IBS is a clinical syndrome characterized by chronic discomfort or pain in abdomen caused by disturbed bowel habit, which can be elaborately categorized into four subtypes [24]. IBS-D is generally reported as the most common subtype (28–46%) of all IBS [2]. IBS-D is a multifactorial disease and many studies have demonstrated that visceral hypersensitivity [25], gut barrier disfunction [26], aberrant microbiota-brain-gut interaction [27] and intestinal motility abnormality [28] are the pivotal participators in the pathogenesis. Conventional medications for IBS-D, such as antidiarrheal, antispasmodic,antibiotics and probiotics, often have limited effects and repeated treatment brings about tremendous socio-economic pressure [29]. Therefore, more effective approaches or agents for the treatment of IBS-D are needed. And the therapeutic focus has naturally shifted to traditional medicine.

As a traditional medicine used for thousands of years, ginger has shown remarkable efficacy in inflammatory diseases. In Micromedex, ginger is classified as a broad spectrum antiemetic, and is effective in treating nausea and vomiting associated with pregnancy and surgery [30, 31]. Ginger is also one of the most commonly used herbal medicines by IBS patients, however, the relevant mechanism is not yet clear.
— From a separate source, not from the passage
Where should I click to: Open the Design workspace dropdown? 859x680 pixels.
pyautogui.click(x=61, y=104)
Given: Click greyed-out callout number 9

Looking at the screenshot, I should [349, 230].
The underlying mechanism for reducing abdominal pain involves the production of PGE2 and a pro-inflammatory response [32]. In this study, we found that ginger can improve intestinal hypersensitivity in the IBS-D rat model, and can relieve the symptoms of IBS-D rats diarrhea and abdominal pain, and accompanied by a reduction in proinflammatory response. These results indicate that the therapeutic effect of ginger on IBS-D may be related to its anti-inflammatory activity, but the specific treatment mechanism needs to be explored.
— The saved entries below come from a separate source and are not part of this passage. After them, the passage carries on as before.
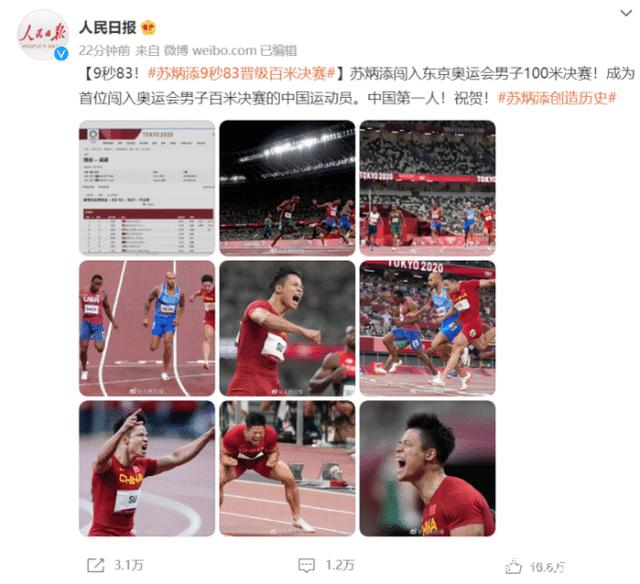640x584 pixels.
Task: Open the 人民日报 account name link
Action: click(x=108, y=28)
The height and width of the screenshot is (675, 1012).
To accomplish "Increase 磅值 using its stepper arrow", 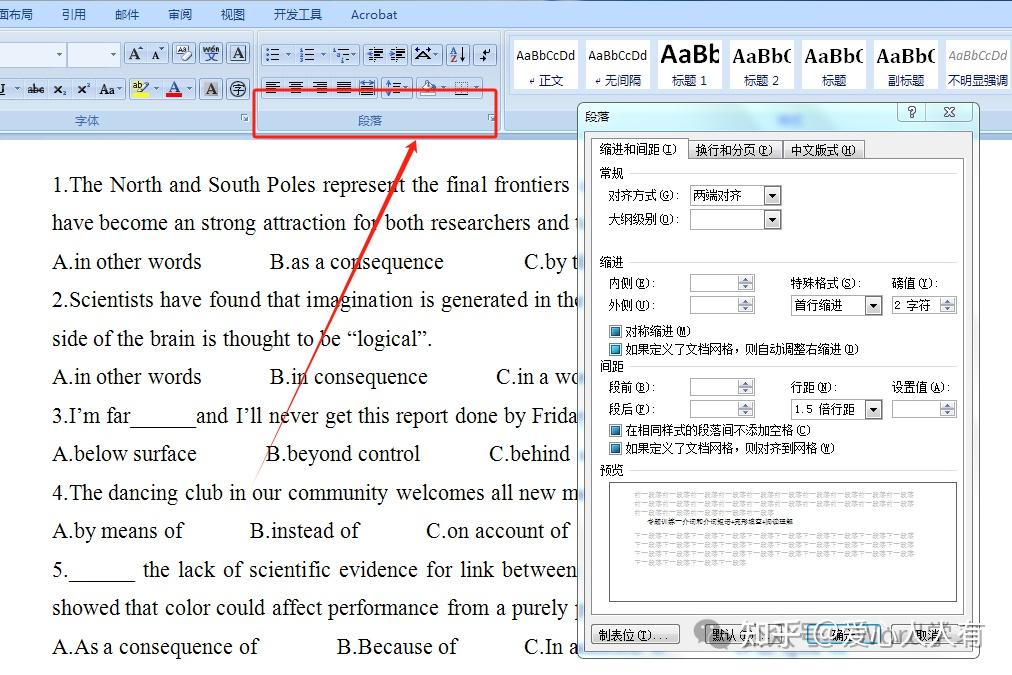I will (948, 300).
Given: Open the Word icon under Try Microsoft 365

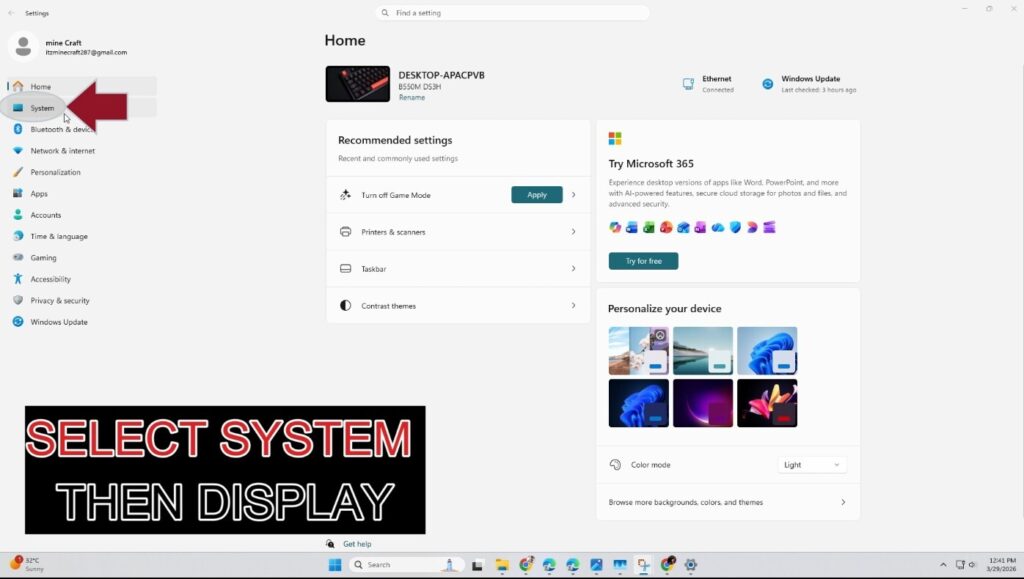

The NF-κB pathway plays a central role in regulating immune and inflammatory processes and thus becomes the target for developing new therapies of inflammatory diseases [33]. Transcriptional control of the vast majority of genes involved in inflammation requires NF-κB activation [34]. Prior to the activation, NF-κB is tethered by association with IκBα, an inhibitory protein that keeps NF-κB in an inactive state in the cytoplasm [35]. Various stimuli such as proinflammatory factors induces IκBα degradation, which leads to the release of NF-κB. The liberated NF-κB translocates to the nucleus to regulate transcription of certain genes [36]. We showed that ginger extract as well as 6-gingerol, the most abundant and active ingredient in ginger, strongly inhibited IκBα degeneration and p65 phosphorylation. Therefore, it can be considered that ginger extract and 6-gingerol play an important role in anti-inflammatory in the treatment of IBS-D. Administration of 6-gingerol also improved the clinical symptoms of IBS-D rats.

Conclusion

Our research shows that ginger treatment can significantly reduce the frequency of defecation and colonic edema in IBS-D rats, and can inhibit the expression of pro-inflammatory factors in IBS-D rats. 6-gingerol has a potential inhibitory effect of pro-inflammatory factors release in CEC of IBS-D rats. Both ginger and 6-gingerol can reduce the intestinal allergies of IBS-D by inhibiting the pro-inflammatory response which involved in NF-κB signaling pathway. These findings provide evidence that ginger and 6-gingerol are potential protective agents for IBS-D intestinal hypersensitivity. It is necessary to further study the intestinal barrier protective function of ginger and 6-gingerol.